The hiatus also showed the value of what I missed. I missed opportunities for connection: post-break, I published pictures and heard from old friends who lived in cities that I’d passed through without knowing. I also felt the missed value of posting in the moment: sifting through photos to create a round-up of “top moments” offered unlimited time to craft. It felt more edited and controlled than had I been posting live and pressed for time before my next experience. Before, I would have published a post while waiting in line to enter a museum. Now I was rounding up the best pictures for a photo dump. So really what was more authentic in the end?
In that time, Threads was launched and received with enthusiasm — reigniting Twitter-killer conversations — but has since seen a 79% drop in daily active users. It’s a tough landscape to launch a new platform: attention is more difficult than ever to get. Globally, the average individual has 8.4 social media accounts.
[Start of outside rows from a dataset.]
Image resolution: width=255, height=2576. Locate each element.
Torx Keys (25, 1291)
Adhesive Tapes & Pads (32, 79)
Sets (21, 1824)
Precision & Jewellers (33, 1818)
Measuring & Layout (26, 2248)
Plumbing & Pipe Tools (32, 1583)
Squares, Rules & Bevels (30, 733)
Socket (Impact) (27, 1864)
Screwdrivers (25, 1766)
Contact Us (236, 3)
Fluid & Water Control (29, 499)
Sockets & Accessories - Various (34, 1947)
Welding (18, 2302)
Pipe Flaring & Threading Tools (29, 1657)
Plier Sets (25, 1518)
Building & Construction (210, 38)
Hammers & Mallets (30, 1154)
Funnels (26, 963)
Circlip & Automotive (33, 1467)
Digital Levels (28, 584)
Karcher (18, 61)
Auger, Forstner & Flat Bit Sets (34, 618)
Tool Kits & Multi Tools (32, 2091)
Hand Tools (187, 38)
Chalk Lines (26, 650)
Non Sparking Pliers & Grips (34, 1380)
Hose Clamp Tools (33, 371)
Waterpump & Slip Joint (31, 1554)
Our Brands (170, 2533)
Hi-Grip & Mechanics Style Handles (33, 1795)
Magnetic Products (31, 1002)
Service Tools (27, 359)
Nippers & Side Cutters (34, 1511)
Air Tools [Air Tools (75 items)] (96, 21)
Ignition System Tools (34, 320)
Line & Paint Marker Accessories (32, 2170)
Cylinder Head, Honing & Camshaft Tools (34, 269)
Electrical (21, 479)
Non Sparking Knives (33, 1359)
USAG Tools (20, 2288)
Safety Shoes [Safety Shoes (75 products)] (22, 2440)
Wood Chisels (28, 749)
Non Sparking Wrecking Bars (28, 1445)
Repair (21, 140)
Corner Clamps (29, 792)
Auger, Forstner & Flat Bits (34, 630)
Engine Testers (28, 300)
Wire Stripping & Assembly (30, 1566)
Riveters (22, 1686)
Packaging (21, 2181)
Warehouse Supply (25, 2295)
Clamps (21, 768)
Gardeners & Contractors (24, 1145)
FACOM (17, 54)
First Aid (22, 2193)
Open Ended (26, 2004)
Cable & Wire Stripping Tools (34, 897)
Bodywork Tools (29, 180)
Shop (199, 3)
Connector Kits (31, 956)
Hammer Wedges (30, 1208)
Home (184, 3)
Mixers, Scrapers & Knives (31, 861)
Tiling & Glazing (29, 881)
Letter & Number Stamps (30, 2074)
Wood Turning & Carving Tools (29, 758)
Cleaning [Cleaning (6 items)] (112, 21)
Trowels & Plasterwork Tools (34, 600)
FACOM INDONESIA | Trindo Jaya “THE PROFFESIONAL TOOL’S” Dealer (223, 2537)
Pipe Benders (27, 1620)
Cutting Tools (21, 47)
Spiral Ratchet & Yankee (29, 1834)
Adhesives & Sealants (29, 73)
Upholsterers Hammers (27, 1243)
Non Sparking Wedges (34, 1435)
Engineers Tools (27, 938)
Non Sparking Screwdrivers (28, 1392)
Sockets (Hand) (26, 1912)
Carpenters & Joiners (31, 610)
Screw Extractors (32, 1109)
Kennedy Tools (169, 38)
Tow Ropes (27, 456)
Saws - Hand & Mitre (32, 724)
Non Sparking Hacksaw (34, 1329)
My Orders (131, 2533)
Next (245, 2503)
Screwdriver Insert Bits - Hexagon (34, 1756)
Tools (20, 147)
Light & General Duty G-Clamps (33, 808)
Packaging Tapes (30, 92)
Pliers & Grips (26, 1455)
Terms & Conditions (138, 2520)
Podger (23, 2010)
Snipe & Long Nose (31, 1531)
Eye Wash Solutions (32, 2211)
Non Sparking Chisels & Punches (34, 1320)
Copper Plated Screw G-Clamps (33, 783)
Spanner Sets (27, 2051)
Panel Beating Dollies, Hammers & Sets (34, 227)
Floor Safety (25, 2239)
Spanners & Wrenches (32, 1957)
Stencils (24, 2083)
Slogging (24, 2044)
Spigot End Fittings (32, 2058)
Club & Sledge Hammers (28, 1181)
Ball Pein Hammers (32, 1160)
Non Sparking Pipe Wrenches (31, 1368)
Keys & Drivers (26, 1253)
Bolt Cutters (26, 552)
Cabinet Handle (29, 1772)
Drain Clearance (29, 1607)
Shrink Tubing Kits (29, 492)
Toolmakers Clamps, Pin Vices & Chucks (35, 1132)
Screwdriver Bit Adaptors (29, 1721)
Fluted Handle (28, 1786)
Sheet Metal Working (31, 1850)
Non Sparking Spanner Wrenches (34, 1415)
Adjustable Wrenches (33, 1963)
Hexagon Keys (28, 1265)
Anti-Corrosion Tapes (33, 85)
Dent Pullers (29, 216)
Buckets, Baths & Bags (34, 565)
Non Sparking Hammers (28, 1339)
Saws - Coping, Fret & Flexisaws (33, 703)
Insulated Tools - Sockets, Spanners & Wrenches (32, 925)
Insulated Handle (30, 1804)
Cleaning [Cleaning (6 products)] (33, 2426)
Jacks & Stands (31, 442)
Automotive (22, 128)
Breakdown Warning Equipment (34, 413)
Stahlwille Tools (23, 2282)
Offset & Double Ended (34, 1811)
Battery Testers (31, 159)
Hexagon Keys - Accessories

As the social media landscape gets more and more crowded, people are getting more intentional, spending time only in the places that matter most to them. Pre-sabbatical, I read and loved a NYTimes article on a group of teens that call themselves the Luddite Club. They take deliberate time away from social and tech, with some of them opting out of perma-connection altogether in favor of flip phones.
Despite being crowded and splintered, there are opportunities in today’s social landscape. These niches where time is spent are that much more powerful. The key is to identify the area where your audience is spending time and keep the focus on providing value there.
As fast as social moves, the truth remains: we’re there to form and reinforce connections.
Since re-joining the social world, I’m testing new habits to support that truth. Screen-time limits prevent perma-scroll, ensuring that the time spent is on updates from friends and family – while live posting prevents over-thinking edits.